EXERCISE: Could you reproduce, word for word, everything in the fleet-design passage from "Now The 10K" down to "much firepower/armor/screens/point defense."?

SELECTED EXTRACT:
+ + +

And if they are heavily armored load fighters with a railgun barbette... (2 Fighters/3 Missile/laser craft/1 railgun fighter/gunship)

If i really want to be nasty I arm jump frame transport carried 100 ton gun boats with 50 ton railgun bays....now I can build ten gunships, 3 corvettes, and the remainder in fighters and carriers...
those 10K ships are now in a bad way....they can destroy one enemy ship with certainty, maybe 2 or three ..but they are facing five.( or more, I'll have to look more closely at the numbers..which I am not that good at. but considering you can build several 1K ships for the price of a single spinal mount it doesn't look good for the 10Ks)

However if I built say one 100k ship per five to eight 10K ships, they can stand up to the onslaught and provide massed counter fire against those swarming 1K ships. forcing the enemy to build bigger ships, and fewer swarm ships.

My reasoning on that is that...
Only a fraction of it's mass is devoted to it's spinal mount, and it has ten times s many hardpoints. It can afford to split hardpoints between anti-ship weapons( bays) and anti-fighter/missile turrets.. reducing the effectiveness of a swarm of 1K ships greatly by forming a core to the fleet.

an enemy without 10K spinal mount warships they cant focuse enough firepower to deal with the 100ks, which means they need spinal mount 10Ks or their own Big Boys.

Now The 10K ships have to deal with their counterparts to safely focus on the big ships..which means they slug it out, supported by smaller vessels, and support fire from the big boys.

in addition The 1Ks now have to worry about those massive battle wagons at the rear of the fight..a long range slavo of bay weapons is enough to shred them outright. While the 1ks are still going to be able to ignore the spinal weapons involved to a great extent, and they can still overwhelm the 1ks by attacking in groups. They cant do the same to the force reinforced with 100ks...the 100Ks just mass too much firepower/armor/screens/point defense.


even if the 100Ks simply standoff while the smaller ships try to break through the enemy screening force. they change the nature of the battle, by forcing the enemy to build to counter them. Instead of a mass of 1K fast attacks, they have to build their own 10K, and 100K warships.
 
I've gone through this in a couple of threads and it doesn't quite work like that wbnc because of reasons which I'll outline as soon as I get off the phone :D
 
The issue is one of players building ships that don't reflect reality. Nobody builds warships that are one-trick ponies. Ships have a primary mission and their armament reflects that. The now-retired OHP frigates had missiles, a naval gun, torpedoes, sonar, a helo and even a CIWS system. It could do a number of missions, none of them exceedingly well, but that was also it's purpose - a generalized naval escort.

+ + +

INFORMATION PROVIDED:
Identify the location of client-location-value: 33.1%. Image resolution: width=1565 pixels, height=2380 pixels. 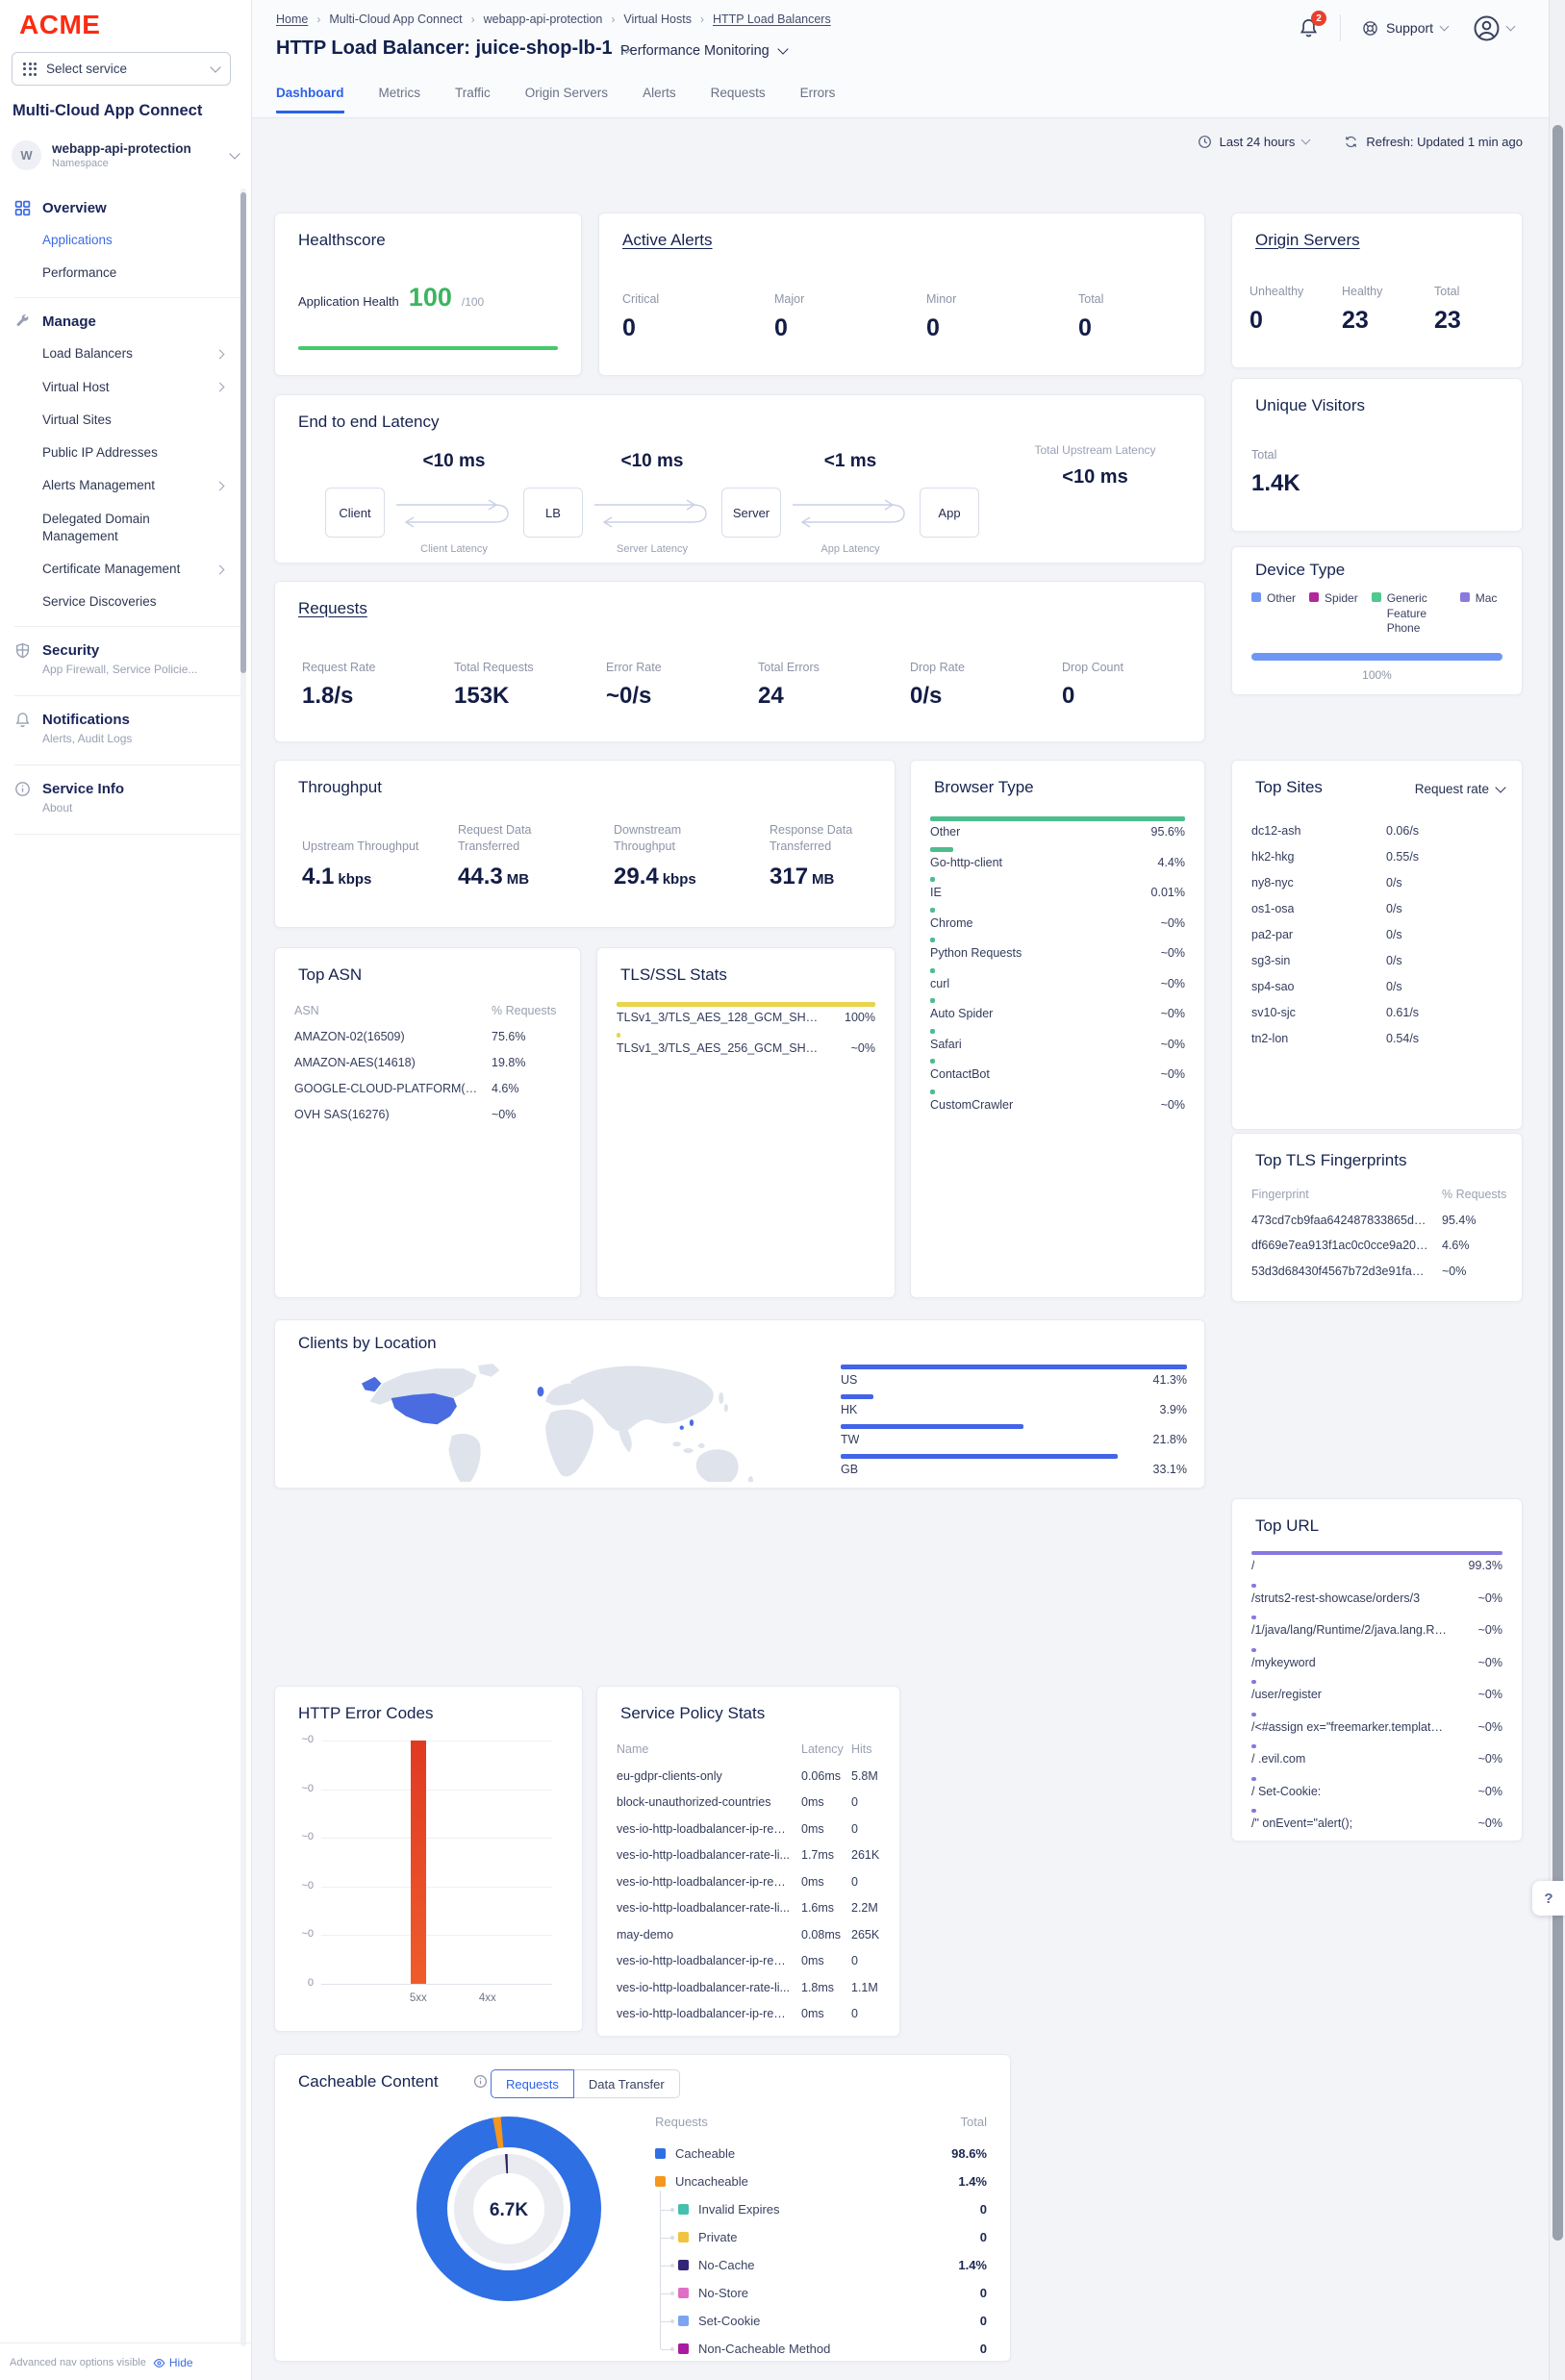
(1169, 1470).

+ + +

EXPECTED OUTPUT:
Now The 10K ships have to deal with their counterparts to safely focus on the big ships..which means they slug it out, supported by smaller vessels, and support fire from the big boys.

in addition The 1Ks now have to worry about those massive battle wagons at the rear of the fight..a long range slavo of bay weapons is enough to shred them outright. While the 1ks are still going to be able to ignore the spinal weapons involved to a great extent, and they can still overwhelm the 1ks by attacking in groups. They cant do the same to the force reinforced with 100ks...the 100Ks just mass too much firepower/armor/screens/point defense.